The first long-term effort to track stimulant therapy in a large population of children has generated disturbing results. In particular, the North Carolina-based study finds that most 9-to-16-year-olds receiving Ritalin or other stimulants don’t exhibit attention-deficit hyperactivity disorder (ADHD), the only condition for which such drugs are approved.
More encouraging, about 3 of 4 kids who were diagnosed with ADHD on the basis of parents’ behavioral reports received stimulants, says a team led by psychiatric epidemiologist Adrian Angold of Duke University Medical Center in Durham, N.C. Youngsters with ADHD often benefit from these medications, especially if also given behavioral training (SN: 12/18&25/99, p. 388: http://www.sciencenews.org/sn_arc99/12_18_99/fob1.htm). Still, more than half of all stimulant users in the study fell short of even a relaxed definition of ADHD.
Children prescribed a stimulant typically took it for more than 3 years, regardless of their psychiatric status, the researchers note. Stimulant treatment helped kids with ADHD but had no effect on parent-reported symptoms of inattention or hyperactivity that didn’t qualify as ADHD. However, children taking these drugs proved more likely than the others to exhibit muscle tics, a side effect of prolonged stimulant use.
The prevalence of stimulant treatment among all the children doubled over 4 years to nearly 10 percent, supporting other evidence from medical databases of rises in numbers of stimulant prescriptions. “Our findings [also] suggest that current treatment practice in the community is far from optimal,” the researchers contend in the August Journal of the American Academy of Child and Adolescent Psychiatry.
“The system for the treatment of ADHD among children and adolescents is broken,” comments psychiatrist Kelly Kelleher of the University of Pittsburgh.
Angold’s team recruited 1,422 children, ages 9 to 13, from public schools in largely rural parts of western North Carolina’s Great Smoky Mountains. Annual psychiatric interviews with children and collection of data from parents occurred from 1992 to 1996. By then, data were available for participants up to age 16.
Ninety-two of the children displayed ADHD, the scientists say. Another 63 kids met criteria for a less severe version of the disorder. Of the 168 children receiving stimulants during the study, one-third had full-blown ADHD and fewer than one-tenth exhibited the milder form.
That leaves more than half of the stimulant-treated kids as never having had ADHD. Many children not treated with stimulants had as many or more ADHD symptoms as those who took the medication but didn’t have ADHD.

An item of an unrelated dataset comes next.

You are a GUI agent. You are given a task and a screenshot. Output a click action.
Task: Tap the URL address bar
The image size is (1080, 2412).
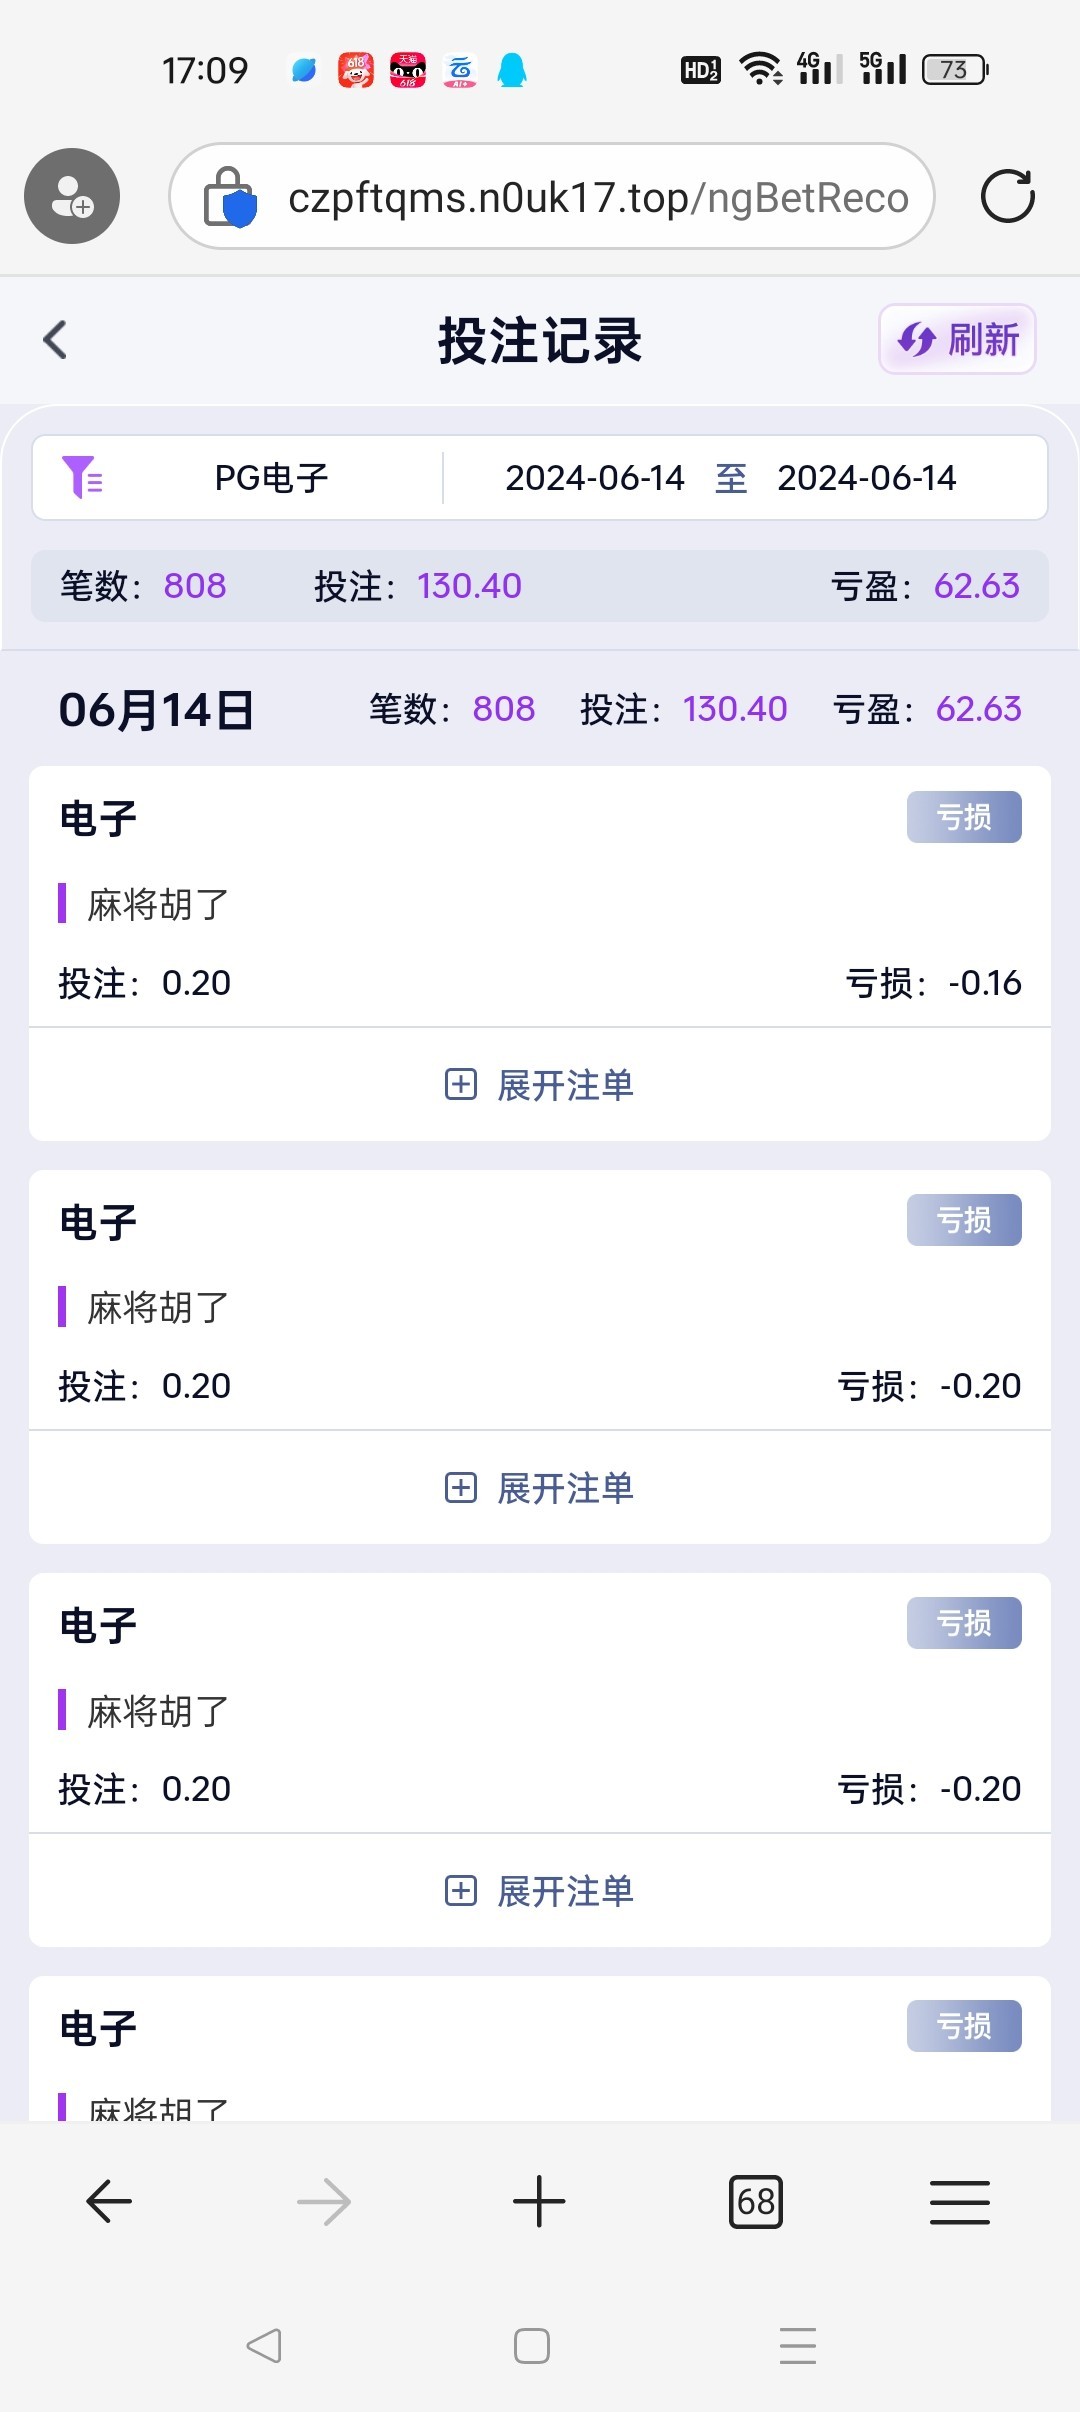(x=598, y=197)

Among those with ADHD, a much larger proportion of boys and 9- to 12-year-old children received stimulants than did girls and older children. The latter two groups may get too little stimulant treatment, the researchers suggest.
Stimulant treatment of children without ADHD occurred half as often among children living in poor households as among those in families above the federal poverty line.
In the same journal, Peter S. Jensen, a psychiatrist at Columbia University, calls the new study “a masterful achievement.” Nonetheless, by relying only on parent reports and not teacher ratings, Angold’s group probably underestimated ADHD rates, Jensen holds. He’s concerned that many children with ADHD get either no or inadequate stimulant treatment (SN: 8/7/99, p. 90).
Evidence of extensive stimulant treatment among children who don’t have ADHD is “surprising and perplexing,” remarks psychiatrist Benedetto Vitiello of the National Institute of Mental Health in Bethesda, Md. Researchers should do larger studies of kids in different communities to probe this issue, he says.